To sum up, ECT seems to share several features with those of severe psychosocial stress, including acute effects such as HPA axis and dopamine system activation and subsequent effects that include reduced frontotemporal activation, blocked LTP, and impaired memory, in addition to possibly exhausted HPA axis regulation. Moreover, ECT may share several effects with brain insult as well, and we have noted vascular growth, neurogenesis, and cell proliferation. Hence, we suggest that ECT represents a particular, perhaps unique type of severe stressor or trauma (Table 1).

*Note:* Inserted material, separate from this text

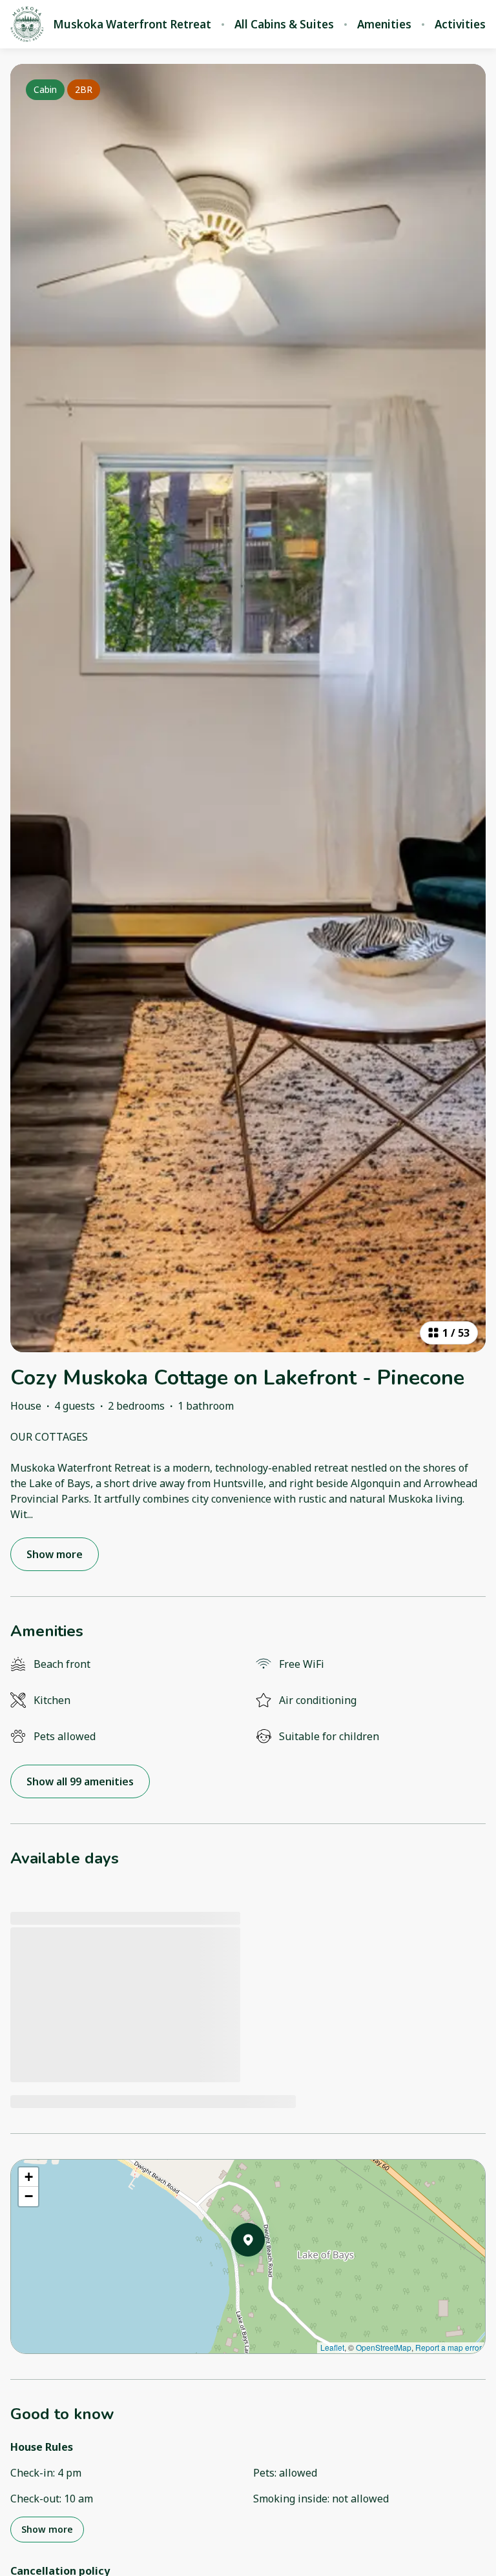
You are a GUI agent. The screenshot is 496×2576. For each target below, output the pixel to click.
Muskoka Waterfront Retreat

We suggest that the temporarily improved scores on depression instruments following ECT reflect the combination of frontal and temporal lobe functional impairments and activation of the HPA axis and the mesocorticolimbic dopamine system. These effects as well as other detailed changes observed in structures such as the hippocampus appear consistent with those typically seen after severe stress-exposure and/or brain trauma. Hence, we conjecture that central to the effect mechanisms of ECT is the impact upon the brain in a manner that is consistent with a unique type of severe stress-exposure or trauma.

To test our hypothesis of mechanisms of action, future animal and human studies may focus on the association between improved scores on depression instruments and changes in the component processes that we have delineated. Since each of the component processes may show considerable individual variability, and since the effect of changes in one process may depend on changes in the other processes, measuring changes in several components within the same study may be particularly fruitful. The notion of trauma and stress oriented effects by ECT also may be tested by investigating whether other types of acute and enduring changes than those we have addressed here and that typically are associated with stress and trauma are seen following ECT. A reverse strategy naturally is to attempt to block the various component processes that we have outlined and to investigate the consequence for therapeutic response, a strategy that already is implied in the use of alternative physical treatments such as transcranial magnetic stimulation. In addition, since studies that have compared ECT to SECT indicate the involvement of substantial placebo-effects, future studies should attempt to control for and partition out placebo-effects in order to reduce noise in the data. Psychological factors such as patient beliefs that ECT will help may interact with neurobiological changes instigated by the treatment to determine mood effects.

The authors declare that the research was conducted in the absence of any commercial or financial relationships that could be construed as a potential conflict of interest.